FIG. 1 shows the relationship between the charging rate and the peak of the battery internal pressure. A shows a battery using the negative electrode of the above example, and b shows a battery using a negative electrode of a comparative example in which the chemical conversion process of the example was performed. In the negative electrode according to the present invention, metal cadmium is easily distributed on the electrode plate surface during charging, and the oxygen gas absorption capacity is high. Therefore, battery a has a low internal pressure and can be charged at a high rate.

! 1 Figure 2 shows the change in discharge time associated with the charge/discharge cycle.There were many Japanese dog crystals that grew in a flat plate shape, but there were fewer of them in battery a. As described above, in the negative electrode of the present invention, coarsening of the crystals is less likely to occur, so that in battery a, there is little deterioration in characteristics due to charging/discharging cycles at high temperatures.
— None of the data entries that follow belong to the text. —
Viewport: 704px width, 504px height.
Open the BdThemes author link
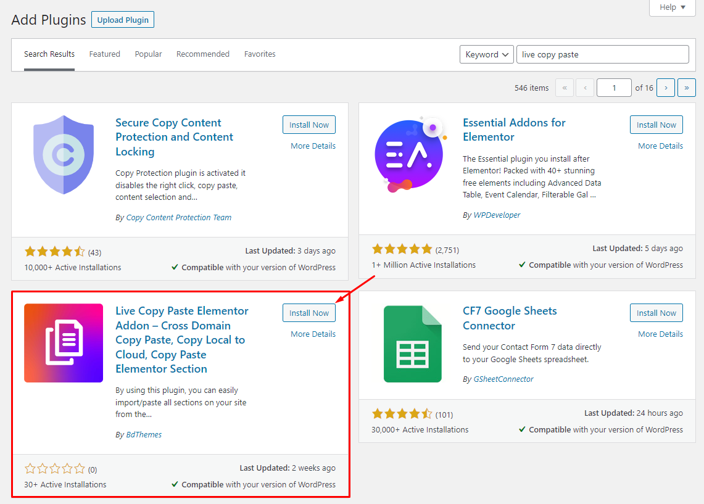click(x=144, y=434)
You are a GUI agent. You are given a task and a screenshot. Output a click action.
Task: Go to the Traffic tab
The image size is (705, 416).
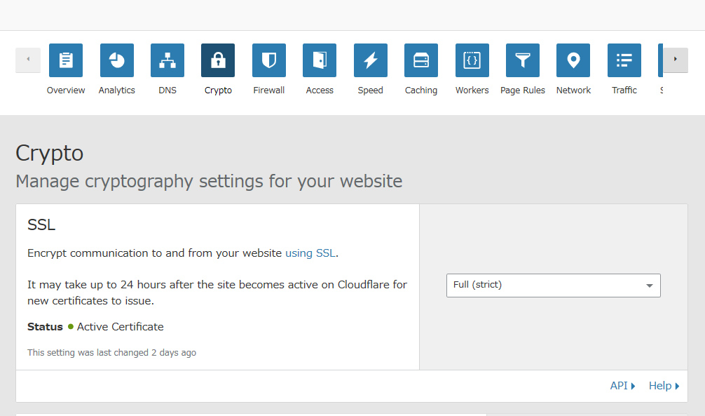click(x=624, y=90)
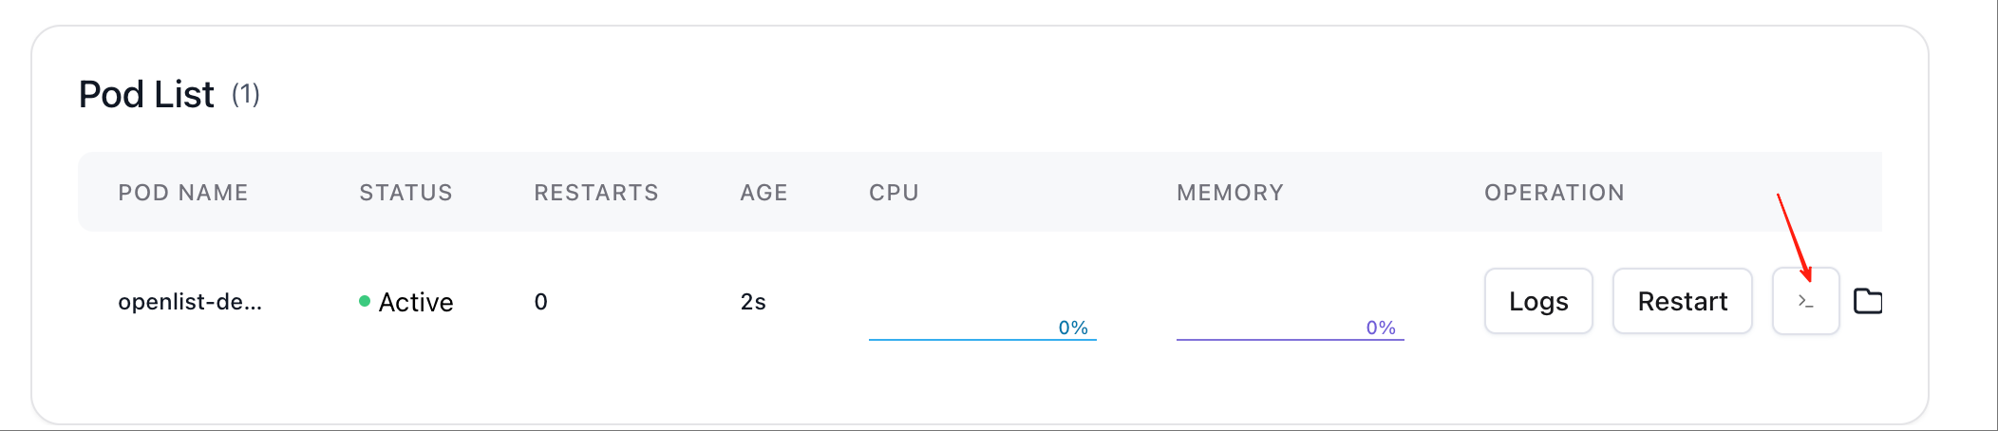Click the RESTARTS column header
This screenshot has width=1998, height=431.
(596, 193)
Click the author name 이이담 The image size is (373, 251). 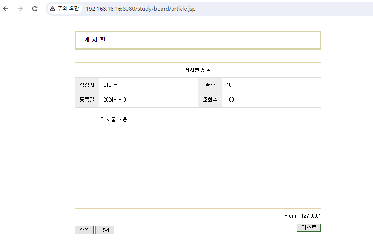pyautogui.click(x=111, y=85)
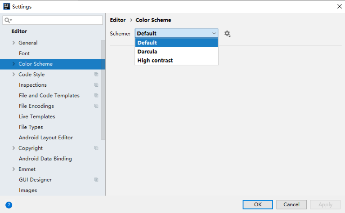Click the search magnifier icon
The image size is (345, 213).
[8, 20]
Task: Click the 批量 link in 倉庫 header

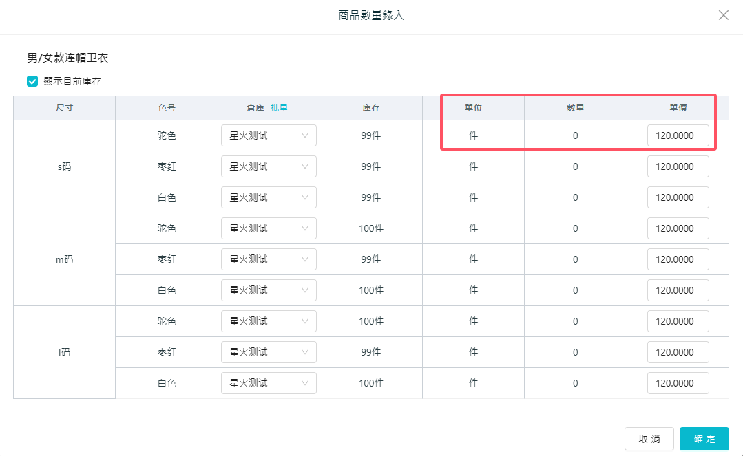Action: [279, 108]
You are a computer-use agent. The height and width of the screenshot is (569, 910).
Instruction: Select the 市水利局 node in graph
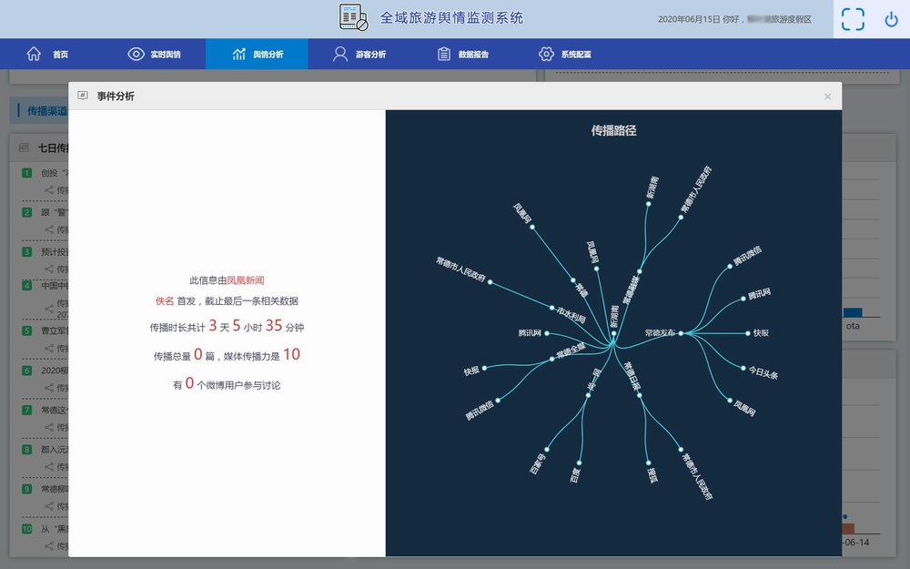551,307
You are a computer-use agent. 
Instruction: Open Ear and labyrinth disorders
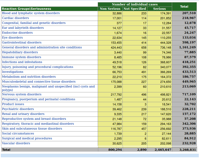pyautogui.click(x=23, y=28)
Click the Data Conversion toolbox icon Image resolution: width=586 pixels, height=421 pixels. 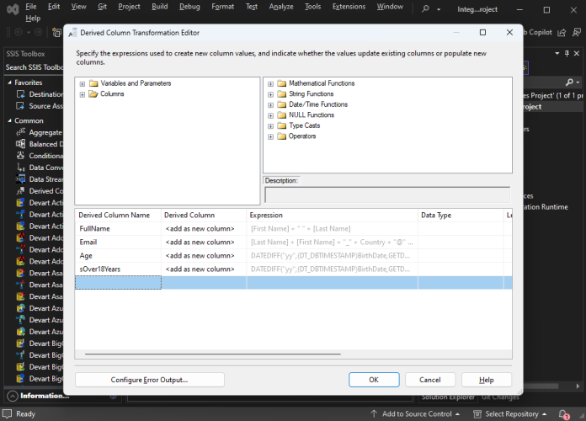20,168
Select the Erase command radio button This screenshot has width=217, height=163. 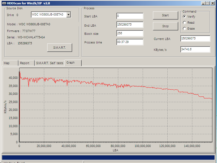[185, 29]
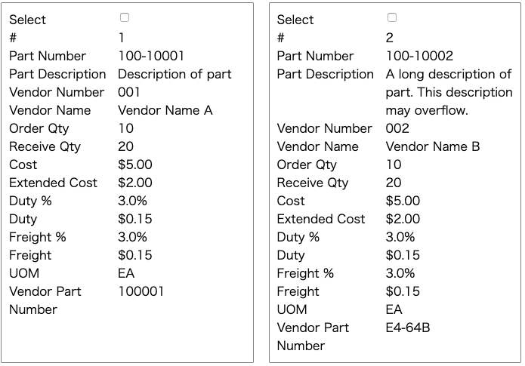
Task: Click the Cost $5.00 value in card 2
Action: pos(403,201)
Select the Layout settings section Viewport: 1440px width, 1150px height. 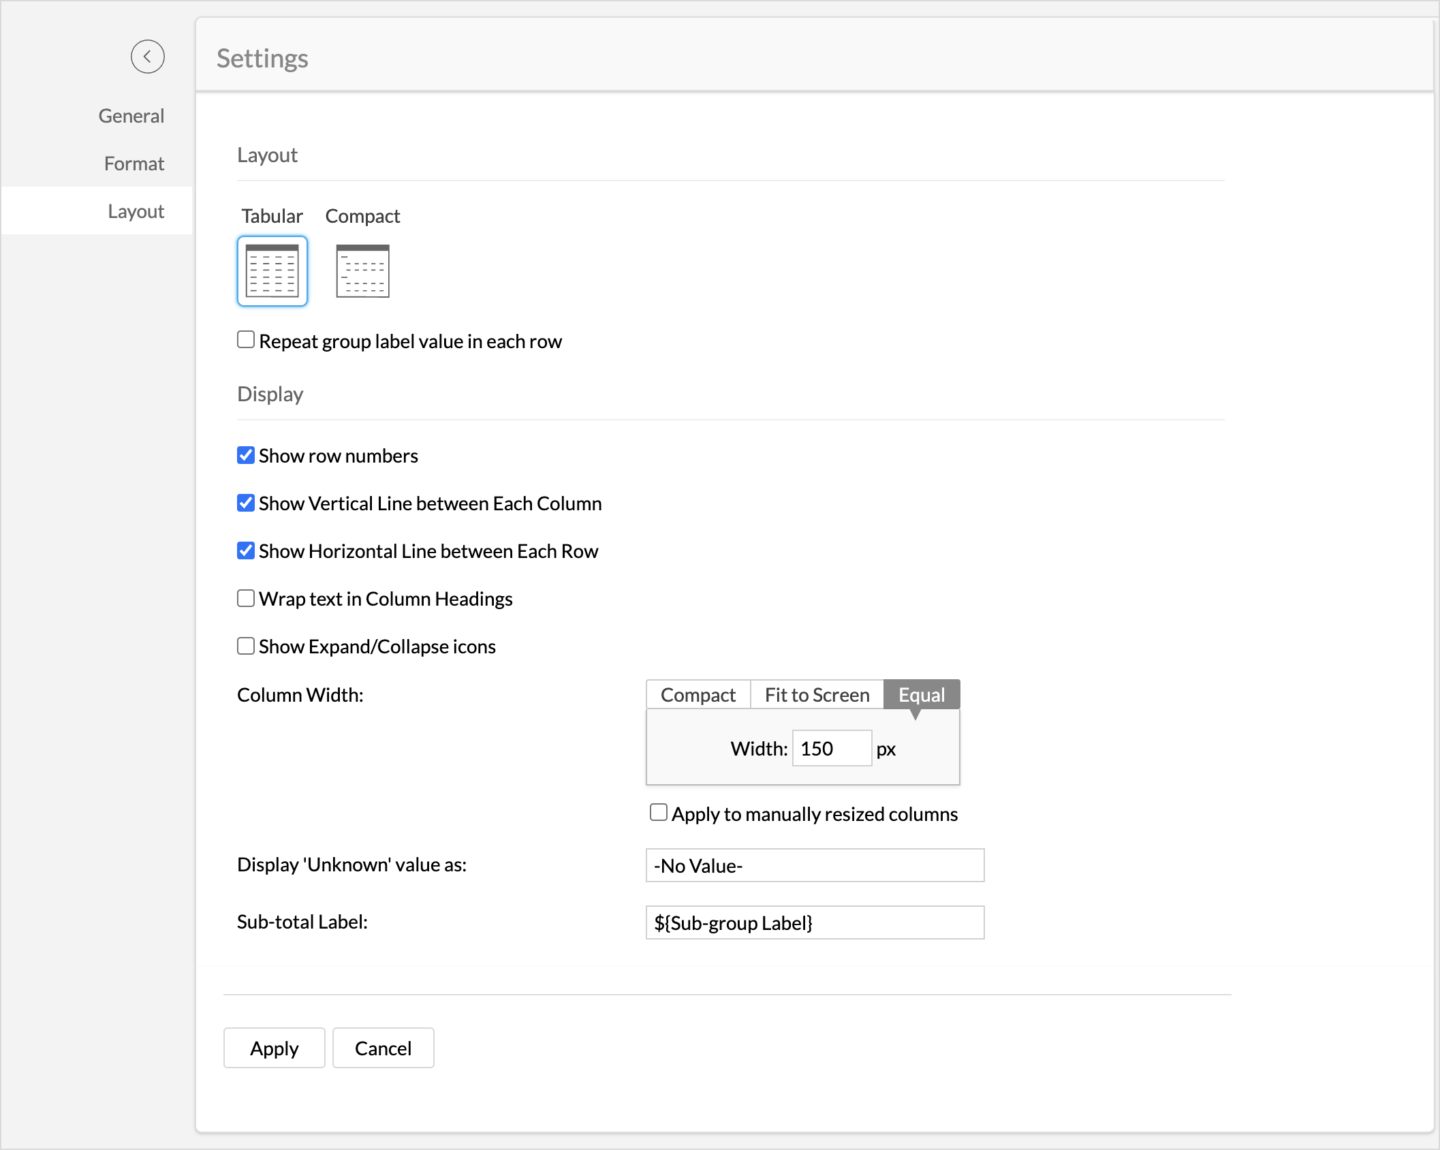136,211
Effects of the Invention As described above, according to the present invention, the characteristics of a paste-type cadmium negative electrode can be significantly improved with simple processing.

[Brief explanation of drawings]

FIG. 1 is a diagram showing the relationship between the charging rate of a nickel-cadmium storage battery and the peak pressure inside the battery, and FIG. 2 is a diagram showing the relationship between the number of times of charging and discharging and the discharge time.

Claims (1)

[Claims] A process of applying a paste mainly containing cadmium oxide or cadmium hydroxide to a conductive core material, a chemical conversion process of applying a preliminary charge amount by electrolyzing the applied electrode plate in an alkaline electrolyte, and a process of applying a pre-charge amount to the conductive core material. A method for producing a paste-type cadmium negative electrode, which includes the step of immersing the subsequent electrode plate in a solution containing nickel ions to deposit nickel on the electrode plate.